● **EXTRACT PROVIDED**:
Background

The seven Colorado River basin states and the US Bureau of Reclamation are working on a “contingency plan” to avoid the unacceptable consequences of the continuing drought. The Colorado River District, Southwestern Water Conservation District, Colorado Water Conservation Board, The Nature Conservancy and Front Range Water Council are jointly investigating the feasibility of a water bank. The water bank is a tool that might be used with either the contingency or insurance concepts.

There are many overlapping issues so it’s easy to get confused.
This FAQ answers many of the most frequent questions.

1. What is the contingency plan, and why is one needed?

Since 2000, the Colorado River Basin has experienced a prolonged drought. There have been a few wet years – 2008, 2010, and 2014, but the remaining years have been dry. 2002 was one of the driest years on record and 2012-2013 were the driest consecutive two years on record.

Consequently, to meet demands, the basin’s reservoirs have been drawn down by about 30 million acre feet. If the drought conditions continue, Lake Powell could drop below the elevation necessary to produce power (3,490′ – or at about 4 million acre feet of storage).

The goal of the contingency plan is to avoid water levels in Lake Powell from falling below the minimum level and still produce power.

● **RAW DATA**:
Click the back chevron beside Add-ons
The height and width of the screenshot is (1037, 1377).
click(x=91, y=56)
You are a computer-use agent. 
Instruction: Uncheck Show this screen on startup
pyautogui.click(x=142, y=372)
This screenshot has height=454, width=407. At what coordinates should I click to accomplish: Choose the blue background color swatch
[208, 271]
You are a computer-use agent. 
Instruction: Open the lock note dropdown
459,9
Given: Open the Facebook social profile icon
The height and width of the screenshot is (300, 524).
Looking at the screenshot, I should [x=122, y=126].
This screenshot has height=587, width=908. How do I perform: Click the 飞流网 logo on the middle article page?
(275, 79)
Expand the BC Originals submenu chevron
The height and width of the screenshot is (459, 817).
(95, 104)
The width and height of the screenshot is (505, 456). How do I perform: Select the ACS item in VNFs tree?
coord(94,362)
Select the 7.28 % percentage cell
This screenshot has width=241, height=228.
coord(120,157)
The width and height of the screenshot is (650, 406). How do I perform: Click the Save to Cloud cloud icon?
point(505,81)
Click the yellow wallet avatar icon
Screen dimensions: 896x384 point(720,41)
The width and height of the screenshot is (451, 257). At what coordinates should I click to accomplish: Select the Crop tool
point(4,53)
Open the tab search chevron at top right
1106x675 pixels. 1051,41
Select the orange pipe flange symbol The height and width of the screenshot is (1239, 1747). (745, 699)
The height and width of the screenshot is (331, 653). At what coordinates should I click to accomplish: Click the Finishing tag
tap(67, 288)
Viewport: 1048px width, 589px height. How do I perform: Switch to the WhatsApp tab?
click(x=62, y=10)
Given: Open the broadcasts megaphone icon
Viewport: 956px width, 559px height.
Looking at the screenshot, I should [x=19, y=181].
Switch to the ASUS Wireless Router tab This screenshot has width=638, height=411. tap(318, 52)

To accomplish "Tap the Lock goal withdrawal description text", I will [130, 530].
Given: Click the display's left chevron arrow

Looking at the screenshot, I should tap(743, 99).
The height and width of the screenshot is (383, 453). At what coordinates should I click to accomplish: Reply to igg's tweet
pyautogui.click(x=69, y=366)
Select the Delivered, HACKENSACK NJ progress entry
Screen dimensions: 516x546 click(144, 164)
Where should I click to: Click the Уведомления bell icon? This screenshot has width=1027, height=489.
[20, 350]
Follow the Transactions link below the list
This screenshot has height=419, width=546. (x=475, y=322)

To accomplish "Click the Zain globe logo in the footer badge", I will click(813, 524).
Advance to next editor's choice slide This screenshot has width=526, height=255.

● **THINGS TO DO**:
1: Rewrite the listing from the line with "Given: Click the display's left chevron arrow" to the line with "will click(813, 524)." as a two-column CSV with headers task and value, one row per task. Put each task and its answer in a single quoted field, replacing any line breaks with spaces.
2: Extend the Colorado River drought FAQ past its final sentence.
The listing is unrelated to the Colorado River drought FAQ.

● **WRITTEN RESPONSES**:
1:
task,value
"Given: Click the display's left chevron arrow","Looking at the screenshot, I should tap(743, 99)."
"The height and width of the screenshot is (383, 453). At what coordinates should I click to accomplish: Reply to igg's tweet","pyautogui.click(x=69, y=366)"
"Select the Delivered, HACKENSACK NJ progress entry","Screen dimensions: 516x546 click(144, 164)"
"Where should I click to: Click the Уведомления bell icon? This screenshot has width=1027, height=489.","[20, 350]"
"Follow the Transactions link below the list","This screenshot has height=419, width=546. (x=475, y=322)"
"To accomplish ""Click the Zain globe logo in the footer badge"",","I will click(813, 524)."

2:
If Lake Powell no longer produced electricity, up to $120 million per year in power revenues would be lost. These revenues cover the operation of power generation and the transmission grid; repay the federal treasury for the construction of these reservoirs; and, cover the costs of critical environmental recovery programs such as the San Juan and Upper Colorado River Basin endangered fishes recovery programs and the Salinity Control Program. Additionally, federal power customers could see their power costs skyrocket.

2. What will be included in the contingency plan?

Three basic elements:
a. Extended operations. Federal reservoirs upstream of Lake Powell – Flaming Gorge, Aspinall and Navajo Reservoirs – would release additional water for storage and use in Lake Powell.
b. System augmentation. Enhanced cloud seeding and accelerated removal of non-native vegetation such as tamarisk.
c. Demand management. Additional conservation by municipal and irrigation users and deficit irrigation or fallowing by agricultural users.

The extended operations and augmentation elements will be the first lines of defense. The demand management element is only a concept at this point. None of the four Upper Division (WY, UT, CO and NV) states has agreed to implement demand management. There are currently no management mechanisms in place to actually implement demand management.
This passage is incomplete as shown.